== SUPPLIED DATA ==

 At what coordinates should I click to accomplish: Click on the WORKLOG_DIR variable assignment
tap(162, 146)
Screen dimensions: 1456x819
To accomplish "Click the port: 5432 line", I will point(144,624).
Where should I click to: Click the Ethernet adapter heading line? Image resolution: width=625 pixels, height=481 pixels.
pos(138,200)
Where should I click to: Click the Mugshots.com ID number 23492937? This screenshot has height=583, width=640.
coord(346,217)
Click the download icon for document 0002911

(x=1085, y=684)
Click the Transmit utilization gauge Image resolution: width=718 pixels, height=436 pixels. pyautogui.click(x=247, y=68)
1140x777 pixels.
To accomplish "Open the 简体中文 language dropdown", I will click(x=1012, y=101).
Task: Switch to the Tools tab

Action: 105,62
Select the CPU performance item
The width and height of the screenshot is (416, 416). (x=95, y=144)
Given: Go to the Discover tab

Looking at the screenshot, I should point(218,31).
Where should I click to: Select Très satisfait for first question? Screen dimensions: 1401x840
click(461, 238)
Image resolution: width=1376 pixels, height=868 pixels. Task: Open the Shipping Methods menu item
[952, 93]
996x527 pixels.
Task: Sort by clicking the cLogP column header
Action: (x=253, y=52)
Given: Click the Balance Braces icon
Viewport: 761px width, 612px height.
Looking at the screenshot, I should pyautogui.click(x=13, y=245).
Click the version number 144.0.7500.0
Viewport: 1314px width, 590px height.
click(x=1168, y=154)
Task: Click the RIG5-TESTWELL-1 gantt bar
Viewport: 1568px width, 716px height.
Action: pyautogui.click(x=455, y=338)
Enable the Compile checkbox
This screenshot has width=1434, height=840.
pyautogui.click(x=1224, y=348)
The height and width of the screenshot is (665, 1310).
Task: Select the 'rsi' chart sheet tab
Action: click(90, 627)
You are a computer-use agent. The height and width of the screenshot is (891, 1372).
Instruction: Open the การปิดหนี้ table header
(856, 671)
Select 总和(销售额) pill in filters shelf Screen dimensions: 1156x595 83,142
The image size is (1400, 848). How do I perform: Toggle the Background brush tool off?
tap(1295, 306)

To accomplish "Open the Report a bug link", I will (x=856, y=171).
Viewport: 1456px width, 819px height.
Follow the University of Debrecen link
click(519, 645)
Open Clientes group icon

== EXERCISE DESCRIPTION ==
Reproduce every line of the records above verbatim, from first to last, with no changes.

== REPLY TO THE EXERCISE ==
 At what coordinates should I click to accomplish: Click on the WORKLOG_DIR variable assignment
tap(162, 146)
Screen dimensions: 1456x819
To accomplish "Click the port: 5432 line", I will point(144,624).
Where should I click to: Click the Ethernet adapter heading line? Image resolution: width=625 pixels, height=481 pixels.
pos(138,200)
Where should I click to: Click the Mugshots.com ID number 23492937? This screenshot has height=583, width=640.
coord(346,217)
Click the download icon for document 0002911

(x=1085, y=684)
Click the Transmit utilization gauge Image resolution: width=718 pixels, height=436 pixels. pyautogui.click(x=247, y=68)
1140x777 pixels.
To accomplish "Open the 简体中文 language dropdown", I will click(x=1012, y=101).
Task: Switch to the Tools tab

Action: 105,62
Select the CPU performance item
The width and height of the screenshot is (416, 416). (x=95, y=144)
Given: Go to the Discover tab

Looking at the screenshot, I should point(218,31).
Where should I click to: Select Très satisfait for first question? Screen dimensions: 1401x840
click(461, 238)
Image resolution: width=1376 pixels, height=868 pixels. Task: Open the Shipping Methods menu item
[952, 93]
996x527 pixels.
Task: Sort by clicking the cLogP column header
Action: (x=253, y=52)
Given: Click the Balance Braces icon
Viewport: 761px width, 612px height.
Looking at the screenshot, I should pyautogui.click(x=13, y=245).
Click the version number 144.0.7500.0
Viewport: 1314px width, 590px height.
click(x=1168, y=154)
Task: Click the RIG5-TESTWELL-1 gantt bar
Viewport: 1568px width, 716px height.
Action: pyautogui.click(x=455, y=338)
Enable the Compile checkbox
This screenshot has width=1434, height=840.
pyautogui.click(x=1224, y=348)
The height and width of the screenshot is (665, 1310).
Task: Select the 'rsi' chart sheet tab
Action: click(90, 627)
You are a computer-use agent. The height and width of the screenshot is (891, 1372).
Instruction: Open the การปิดหนี้ table header
(856, 671)
Select 总和(销售额) pill in filters shelf Screen dimensions: 1156x595 83,142
The image size is (1400, 848). How do I perform: Toggle the Background brush tool off?
tap(1295, 306)

To accomplish "Open the Report a bug link", I will (x=856, y=171).
Viewport: 1456px width, 819px height.
Follow the University of Debrecen link
click(519, 645)
Open Clientes group icon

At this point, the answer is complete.